On April 26, the Biden administration proposed rules to address a longstanding problem: “Dreamers” — that is, young people who were brought to the United States as children and are now protected against deportation by the Deferred Action for Childhood Arrivals (DACA) — lack access to affordable health insurance unless furnished by their employers. The rule would recognize DACA recipients as legally present in the U.S. and, in doing so, would allow Dreamers, like other legal U.S. residents, access to marketplace coverage and, in some cases, Medicaid and CHIP. The comment period ends June 23.
Under this proposal, the administration uses the regulatory powers granted to the Secretary of the Department of Health and Human Services (HHS) under the Affordable Care Act (ACA) to broaden the definition of who is a legal U.S. resident to include DACA recipients. If finalized, the rule would immediately extend access to marketplace coverage, along with premium assistance and cost-sharing subsidies, to Dreamers. The proposal also would apply the expanded definition of legal residency to Basic Health Programs (BHP), currently offered in New York and Minnesota to low-income residents who otherwise would enroll in marketplace plans. (Oregon proposes to become the third state to offer a BHP.)

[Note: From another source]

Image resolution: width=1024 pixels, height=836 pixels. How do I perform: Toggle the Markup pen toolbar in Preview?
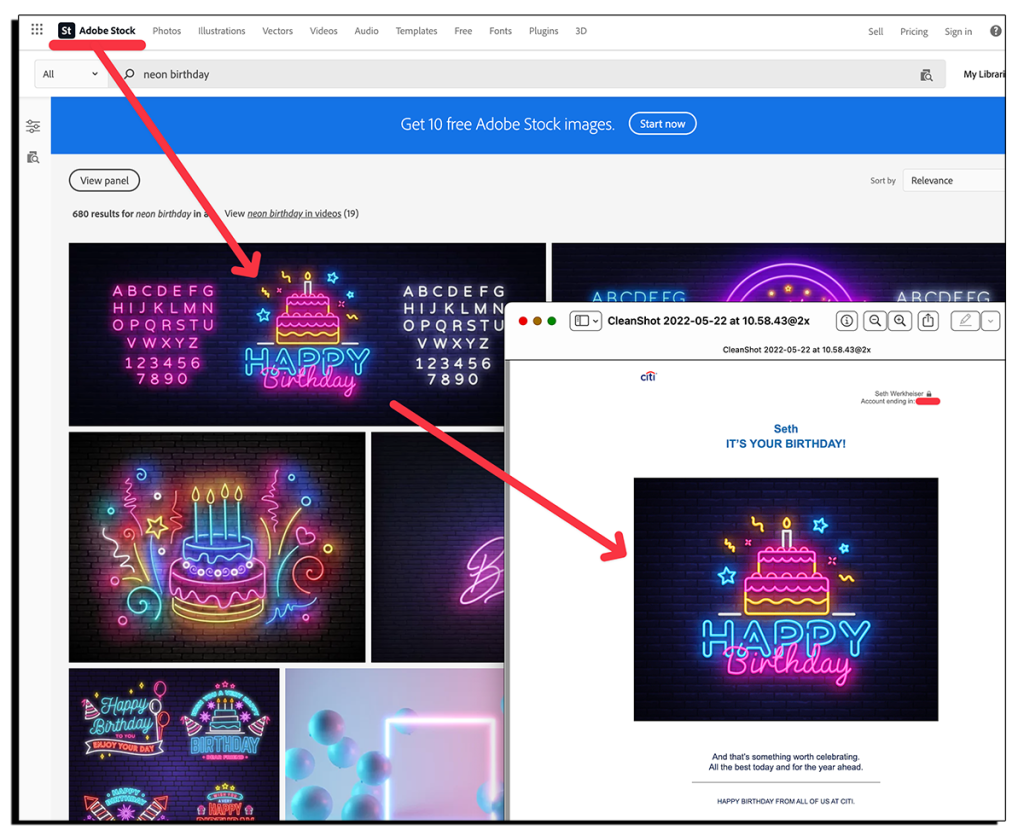(x=965, y=321)
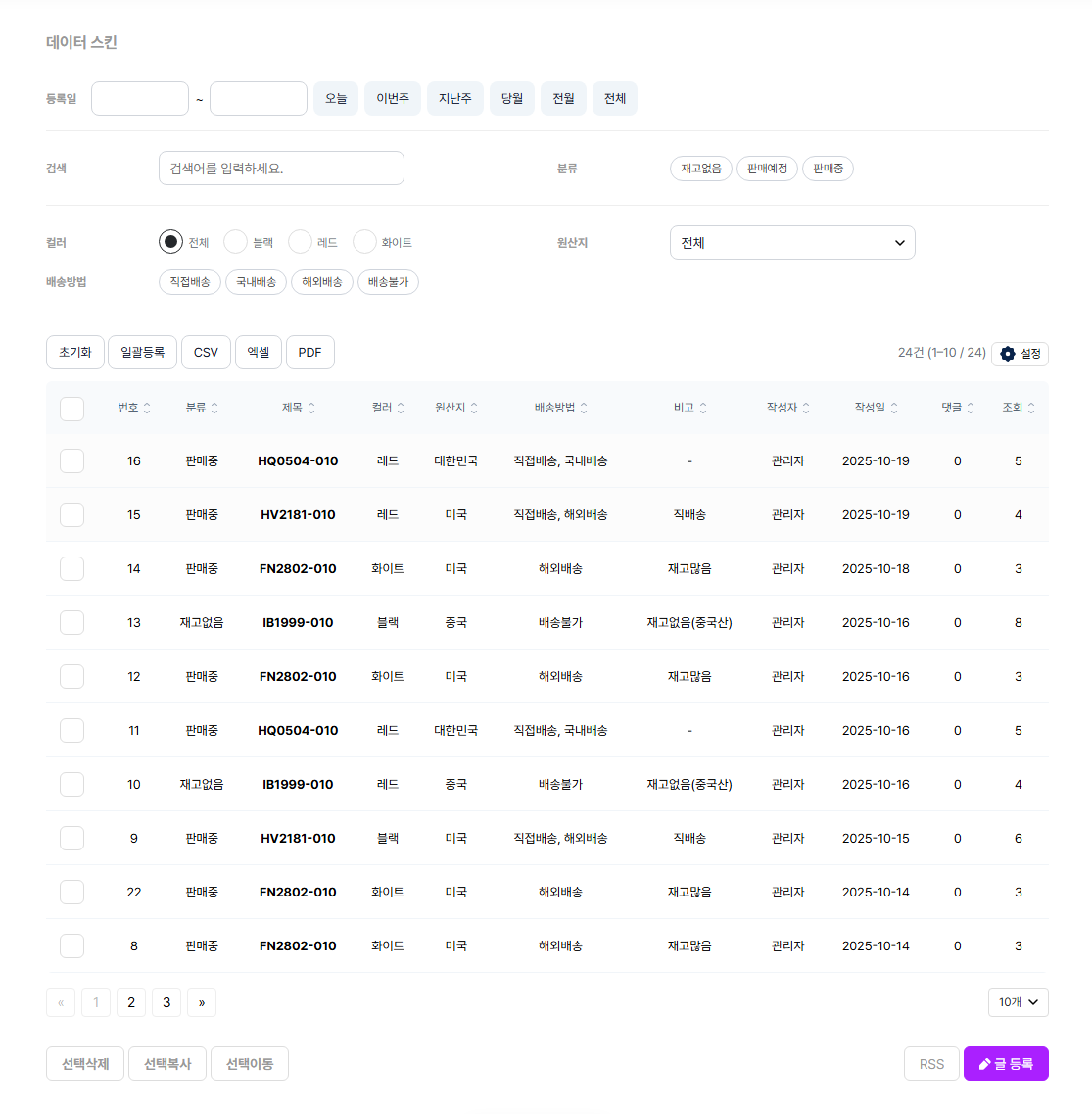Go to next page with » arrow
This screenshot has width=1092, height=1114.
click(202, 1002)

The finalized rule is set to go into effect in November 2023, in time for Dreamers to take advantage of the marketplace open-enrollment period for 2024, as well as the special-enrollment period that applies to all people who become newly eligible for marketplace plans. Additional outreach and support services would be available to help Dreamers navigate enrollment — likely their first experience doing so.
The proposal also would apply the broader definition of legal U.S. residency to Medicaid and the Children’s Health Insurance Program (CHIP). Normally, Medicaid and CHIP applicants with newly acquired U.S. legal status must wait five years to access these programs. But in states that have taken advantage of a flexibility rule that was part of the CHIP Reauthorization Act of 2009 (CHIPRA), coverage can begin immediately for pregnant people and children. Medicaid’s five-year waiting period would apply to Dreamers (those pregnant or children) in states that have not opted for CHIPRA and to those applying under other Medicaid eligibility categories (e.g., ACA expansion adults). Marketplace benefits would be available to recently legalized Dreamer populations without a wait, if they cannot qualify for Medicaid as a result of the waiting period.
The proposal carries enormous implications. The administration estimates that of the approximately 589,000 active DACA recipients in 2022, more than one-third (34%) were uninsured. Furthermore, the proposal anticipates that Dreamers will broadly embrace the new coverage options, projecting that some 200,000 Dreamers will apply annually. Although the Medicaid and CHIP coverage pathways are narrower because of the waiting period, the changes are expected to have an important impact in the 35 states and the District of Columbia that have adopted the CHIPRA option to waive the waiting period for pregnant women and children.
Official projections state that 130,000 DACA recipients will gain insurance across all insurance affordability programs — marketplace plans, BHP plans, Medicaid, and CHIP. Marketplace plans would account for most of the enrollment, with 119,000 new enrollees. Medicaid enrollment would rise by 13,000 annually in 2024 and then decline as young Dreamers age out, falling to 6,000 by 2028. The remainder will predominantly be pregnant people.
Why has it taken more than a decade to align ACA insurance coverage policies with DACA? Despite the Trump administration’s attempt to end DACA, and a number of states persisting in challenging DACA’s existence, DACA has become a staple of the U.S. legal immigration landscape. Logically, ACA coverage access should have aligned with DACA from the time this new legal status was first recognized in 2012. Because this did not happen, tens of thousands of children and young adults have gone without insurance coverage for more than a decade.
By eliminating this barrier to marketplace, Medicaid, and CHIP benefits, this proposal changes the picture profoundly. HHS rests this major shift in policy, designed to align DACA status with other legal immigration categories, on new evidence regarding Dreamers’ pervasive uninsured rates, as well as the lack of any law barring this regulatory change. As such, the proposal rectifies a longstanding barrier to health equity.